» **EXERCISE DESCRIPTION**
Change every "Viewport" in the rows below to "Screen size" and write all the rows out again with nothing else altered.

» **DATASET EXTRACT**
## Begin
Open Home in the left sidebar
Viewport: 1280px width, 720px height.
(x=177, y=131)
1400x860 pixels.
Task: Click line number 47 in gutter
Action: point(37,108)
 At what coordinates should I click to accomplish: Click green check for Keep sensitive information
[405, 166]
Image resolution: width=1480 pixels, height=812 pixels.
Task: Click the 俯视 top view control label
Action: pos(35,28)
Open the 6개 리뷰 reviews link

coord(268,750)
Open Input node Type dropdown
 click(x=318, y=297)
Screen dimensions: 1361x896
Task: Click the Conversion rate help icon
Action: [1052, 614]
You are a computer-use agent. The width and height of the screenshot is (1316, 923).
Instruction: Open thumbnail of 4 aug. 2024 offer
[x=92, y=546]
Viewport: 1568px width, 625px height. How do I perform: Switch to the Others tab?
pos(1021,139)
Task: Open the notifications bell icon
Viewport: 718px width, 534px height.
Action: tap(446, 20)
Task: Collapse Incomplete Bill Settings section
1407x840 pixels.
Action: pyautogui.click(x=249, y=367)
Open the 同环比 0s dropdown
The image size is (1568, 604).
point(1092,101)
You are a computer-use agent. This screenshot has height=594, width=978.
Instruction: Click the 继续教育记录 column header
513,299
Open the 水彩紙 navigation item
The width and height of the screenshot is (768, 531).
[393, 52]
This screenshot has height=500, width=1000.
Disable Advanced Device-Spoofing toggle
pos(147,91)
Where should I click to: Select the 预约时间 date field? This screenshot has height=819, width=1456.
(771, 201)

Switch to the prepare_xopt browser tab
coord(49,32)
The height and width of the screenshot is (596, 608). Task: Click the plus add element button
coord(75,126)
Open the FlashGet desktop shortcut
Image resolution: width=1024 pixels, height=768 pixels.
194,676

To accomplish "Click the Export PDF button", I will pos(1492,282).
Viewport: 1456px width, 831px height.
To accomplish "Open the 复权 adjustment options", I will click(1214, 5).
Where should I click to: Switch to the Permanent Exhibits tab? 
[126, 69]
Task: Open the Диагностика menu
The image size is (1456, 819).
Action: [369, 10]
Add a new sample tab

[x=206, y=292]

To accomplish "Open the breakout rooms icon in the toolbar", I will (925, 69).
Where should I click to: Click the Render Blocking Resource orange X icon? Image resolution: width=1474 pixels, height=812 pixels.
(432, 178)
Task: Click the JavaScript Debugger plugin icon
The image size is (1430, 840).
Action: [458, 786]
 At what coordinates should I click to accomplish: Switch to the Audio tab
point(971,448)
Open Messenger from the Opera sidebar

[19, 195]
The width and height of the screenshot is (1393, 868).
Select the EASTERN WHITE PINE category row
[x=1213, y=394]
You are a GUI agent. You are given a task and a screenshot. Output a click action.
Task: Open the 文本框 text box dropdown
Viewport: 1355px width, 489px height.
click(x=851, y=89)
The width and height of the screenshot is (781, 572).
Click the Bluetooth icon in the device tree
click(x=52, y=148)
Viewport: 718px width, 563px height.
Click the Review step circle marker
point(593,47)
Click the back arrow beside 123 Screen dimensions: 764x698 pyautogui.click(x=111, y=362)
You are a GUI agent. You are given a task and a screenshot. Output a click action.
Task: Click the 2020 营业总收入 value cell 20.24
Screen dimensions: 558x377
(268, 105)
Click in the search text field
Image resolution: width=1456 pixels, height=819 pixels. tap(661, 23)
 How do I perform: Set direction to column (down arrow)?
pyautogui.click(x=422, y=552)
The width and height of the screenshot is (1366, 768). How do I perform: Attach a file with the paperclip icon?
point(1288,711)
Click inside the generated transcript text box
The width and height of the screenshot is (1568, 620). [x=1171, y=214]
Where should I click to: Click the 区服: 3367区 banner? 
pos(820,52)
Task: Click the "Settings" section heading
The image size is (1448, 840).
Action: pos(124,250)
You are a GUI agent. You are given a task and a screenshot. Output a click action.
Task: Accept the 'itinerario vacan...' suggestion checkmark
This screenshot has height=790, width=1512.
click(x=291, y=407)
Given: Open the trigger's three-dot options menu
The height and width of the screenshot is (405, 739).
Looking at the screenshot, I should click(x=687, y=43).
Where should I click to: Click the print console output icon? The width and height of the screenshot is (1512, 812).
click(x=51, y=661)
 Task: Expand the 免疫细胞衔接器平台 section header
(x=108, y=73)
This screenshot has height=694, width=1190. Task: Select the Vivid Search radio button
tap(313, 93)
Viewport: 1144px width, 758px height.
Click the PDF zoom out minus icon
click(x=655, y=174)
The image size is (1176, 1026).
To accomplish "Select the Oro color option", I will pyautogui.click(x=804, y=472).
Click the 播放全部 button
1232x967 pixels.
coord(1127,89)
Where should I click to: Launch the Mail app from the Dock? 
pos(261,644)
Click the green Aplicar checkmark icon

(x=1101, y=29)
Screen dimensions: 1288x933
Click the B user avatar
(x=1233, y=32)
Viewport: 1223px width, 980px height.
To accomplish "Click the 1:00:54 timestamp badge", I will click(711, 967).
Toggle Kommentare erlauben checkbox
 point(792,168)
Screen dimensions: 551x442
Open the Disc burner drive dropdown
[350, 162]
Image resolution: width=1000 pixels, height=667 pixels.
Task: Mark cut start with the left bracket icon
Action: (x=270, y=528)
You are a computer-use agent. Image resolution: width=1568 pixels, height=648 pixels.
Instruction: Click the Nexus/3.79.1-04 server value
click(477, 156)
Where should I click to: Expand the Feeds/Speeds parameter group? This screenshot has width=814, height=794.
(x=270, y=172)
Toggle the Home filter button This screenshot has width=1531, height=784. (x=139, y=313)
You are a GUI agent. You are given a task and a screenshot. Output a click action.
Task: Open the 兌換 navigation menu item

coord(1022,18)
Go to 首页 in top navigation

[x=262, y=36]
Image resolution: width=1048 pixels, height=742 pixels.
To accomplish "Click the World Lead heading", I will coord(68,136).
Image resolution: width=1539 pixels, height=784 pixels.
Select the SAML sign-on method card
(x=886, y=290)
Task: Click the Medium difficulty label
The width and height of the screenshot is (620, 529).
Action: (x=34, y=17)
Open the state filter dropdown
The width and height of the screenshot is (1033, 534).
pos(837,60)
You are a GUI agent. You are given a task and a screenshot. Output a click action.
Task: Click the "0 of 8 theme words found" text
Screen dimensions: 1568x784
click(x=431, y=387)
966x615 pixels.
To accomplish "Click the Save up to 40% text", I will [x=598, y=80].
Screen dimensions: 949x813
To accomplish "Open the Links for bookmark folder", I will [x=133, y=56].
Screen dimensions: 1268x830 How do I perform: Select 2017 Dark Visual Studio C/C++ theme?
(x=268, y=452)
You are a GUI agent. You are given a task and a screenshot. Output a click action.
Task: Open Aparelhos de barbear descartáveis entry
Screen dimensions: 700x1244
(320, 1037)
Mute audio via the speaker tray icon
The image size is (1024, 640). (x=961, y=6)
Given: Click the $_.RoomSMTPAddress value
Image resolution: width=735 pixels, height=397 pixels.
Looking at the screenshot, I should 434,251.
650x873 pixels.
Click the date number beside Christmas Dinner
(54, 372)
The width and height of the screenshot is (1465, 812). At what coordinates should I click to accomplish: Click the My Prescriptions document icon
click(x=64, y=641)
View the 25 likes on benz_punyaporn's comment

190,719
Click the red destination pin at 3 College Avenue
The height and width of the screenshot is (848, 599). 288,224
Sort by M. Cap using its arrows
## End
» **OUTPUT OF THE TASK**
Open Home in the left sidebar
Screen size: 1280px width, 720px height.
(x=177, y=131)
1400x860 pixels.
Task: Click line number 47 in gutter
Action: point(37,108)
 At what coordinates should I click to accomplish: Click green check for Keep sensitive information
[405, 166]
Image resolution: width=1480 pixels, height=812 pixels.
Task: Click the 俯视 top view control label
Action: pos(35,28)
Open the 6개 리뷰 reviews link

coord(268,750)
Open Input node Type dropdown
 click(x=318, y=297)
Screen dimensions: 1361x896
Task: Click the Conversion rate help icon
Action: [1052, 614]
You are a computer-use agent. The width and height of the screenshot is (1316, 923).
Instruction: Open thumbnail of 4 aug. 2024 offer
[x=92, y=546]
Screen size: 1568px width, 625px height. How do I perform: Switch to the Others tab?
pos(1021,139)
Task: Open the notifications bell icon
Screen size: 718px width, 534px height.
Action: tap(446, 20)
Task: Collapse Incomplete Bill Settings section
1407x840 pixels.
Action: pyautogui.click(x=249, y=367)
Open the 同环比 0s dropdown
The image size is (1568, 604).
point(1092,101)
You are a computer-use agent. This screenshot has height=594, width=978.
Instruction: Click the 继续教育记录 column header
513,299
Open the 水彩紙 navigation item
The width and height of the screenshot is (768, 531).
[393, 52]
This screenshot has height=500, width=1000.
Disable Advanced Device-Spoofing toggle
pos(147,91)
Where should I click to: Select the 预约时间 date field? This screenshot has height=819, width=1456.
(771, 201)

Switch to the prepare_xopt browser tab
coord(49,32)
The height and width of the screenshot is (596, 608). Task: Click the plus add element button
coord(75,126)
Open the FlashGet desktop shortcut
Image resolution: width=1024 pixels, height=768 pixels.
194,676

To accomplish "Click the Export PDF button", I will pos(1492,282).
Screen size: 1456px width, 831px height.
To accomplish "Open the 复权 adjustment options", I will click(1214, 5).
Where should I click to: Switch to the Permanent Exhibits tab? 
[126, 69]
Task: Open the Диагностика menu
The image size is (1456, 819).
Action: [369, 10]
Add a new sample tab

[x=206, y=292]

To accomplish "Open the breakout rooms icon in the toolbar", I will (925, 69).
Where should I click to: Click the Render Blocking Resource orange X icon? Image resolution: width=1474 pixels, height=812 pixels.
(432, 178)
Task: Click the JavaScript Debugger plugin icon
The image size is (1430, 840).
Action: [458, 786]
 At what coordinates should I click to accomplish: Switch to the Audio tab
point(971,448)
Open Messenger from the Opera sidebar

[19, 195]
The width and height of the screenshot is (1393, 868).
Select the EASTERN WHITE PINE category row
[x=1213, y=394]
You are a GUI agent. You are given a task and a screenshot. Output a click action.
Task: Open the 文本框 text box dropdown
Screen size: 1355px width, 489px height.
click(x=851, y=89)
The width and height of the screenshot is (781, 572).
Click the Bluetooth icon in the device tree
click(x=52, y=148)
Screen size: 718px width, 563px height.
Click the Review step circle marker
point(593,47)
Click the back arrow beside 123 Screen dimensions: 764x698 pyautogui.click(x=111, y=362)
You are a GUI agent. You are given a task and a screenshot. Output a click action.
Task: Click the 2020 营业总收入 value cell 20.24
Screen dimensions: 558x377
(268, 105)
Click in the search text field
Image resolution: width=1456 pixels, height=819 pixels. tap(661, 23)
 How do I perform: Set direction to column (down arrow)?
pyautogui.click(x=422, y=552)
The width and height of the screenshot is (1366, 768). How do I perform: Attach a file with the paperclip icon?
point(1288,711)
Click inside the generated transcript text box
The width and height of the screenshot is (1568, 620). [x=1171, y=214]
Where should I click to: Click the 区服: 3367区 banner? 
pos(820,52)
Task: Click the "Settings" section heading
The image size is (1448, 840).
Action: pos(124,250)
You are a GUI agent. You are given a task and a screenshot. Output a click action.
Task: Accept the 'itinerario vacan...' suggestion checkmark
This screenshot has height=790, width=1512.
click(x=291, y=407)
Given: Open the trigger's three-dot options menu
The height and width of the screenshot is (405, 739).
Looking at the screenshot, I should click(x=687, y=43).
Where should I click to: Click the print console output icon? The width and height of the screenshot is (1512, 812).
click(x=51, y=661)
 Task: Expand the 免疫细胞衔接器平台 section header
(x=108, y=73)
This screenshot has height=694, width=1190. Task: Select the Vivid Search radio button
tap(313, 93)
Screen size: 1144px width, 758px height.
Click the PDF zoom out minus icon
click(x=655, y=174)
The image size is (1176, 1026).
To accomplish "Select the Oro color option", I will pyautogui.click(x=804, y=472).
Click the 播放全部 button
1232x967 pixels.
coord(1127,89)
Where should I click to: Launch the Mail app from the Dock? 
pos(261,644)
Click the green Aplicar checkmark icon

(x=1101, y=29)
Screen dimensions: 1288x933
Click the B user avatar
(x=1233, y=32)
Screen size: 1223px width, 980px height.
To accomplish "Click the 1:00:54 timestamp badge", I will click(711, 967).
Toggle Kommentare erlauben checkbox
 point(792,168)
Screen dimensions: 551x442
Open the Disc burner drive dropdown
[350, 162]
Image resolution: width=1000 pixels, height=667 pixels.
Task: Mark cut start with the left bracket icon
Action: (x=270, y=528)
You are a computer-use agent. Image resolution: width=1568 pixels, height=648 pixels.
Instruction: Click the Nexus/3.79.1-04 server value
click(477, 156)
Where should I click to: Expand the Feeds/Speeds parameter group? This screenshot has width=814, height=794.
(x=270, y=172)
Toggle the Home filter button This screenshot has width=1531, height=784. (x=139, y=313)
You are a GUI agent. You are given a task and a screenshot. Output a click action.
Task: Open the 兌換 navigation menu item

coord(1022,18)
Go to 首页 in top navigation

[x=262, y=36]
Image resolution: width=1048 pixels, height=742 pixels.
To accomplish "Click the World Lead heading", I will coord(68,136).
Image resolution: width=1539 pixels, height=784 pixels.
Select the SAML sign-on method card
(x=886, y=290)
Task: Click the Medium difficulty label
The width and height of the screenshot is (620, 529).
Action: (x=34, y=17)
Open the state filter dropdown
The width and height of the screenshot is (1033, 534).
pos(837,60)
You are a GUI agent. You are given a task and a screenshot. Output a click action.
Task: Click the "0 of 8 theme words found" text
Screen dimensions: 1568x784
click(x=431, y=387)
966x615 pixels.
To accomplish "Click the Save up to 40% text", I will [x=598, y=80].
Screen dimensions: 949x813
To accomplish "Open the Links for bookmark folder", I will [x=133, y=56].
Screen dimensions: 1268x830 How do I perform: Select 2017 Dark Visual Studio C/C++ theme?
(x=268, y=452)
You are a GUI agent. You are given a task and a screenshot. Output a click action.
Task: Open Aparelhos de barbear descartáveis entry
Screen dimensions: 700x1244
(320, 1037)
Mute audio via the speaker tray icon
The image size is (1024, 640). (x=961, y=6)
Given: Click the $_.RoomSMTPAddress value
Image resolution: width=735 pixels, height=397 pixels.
Looking at the screenshot, I should 434,251.
650x873 pixels.
Click the date number beside Christmas Dinner
(54, 372)
The width and height of the screenshot is (1465, 812). At what coordinates should I click to accomplish: Click the My Prescriptions document icon
click(x=64, y=641)
View the 25 likes on benz_punyaporn's comment

190,719
Click the red destination pin at 3 College Avenue
The height and width of the screenshot is (848, 599). 288,224
Sort by M. Cap using its arrows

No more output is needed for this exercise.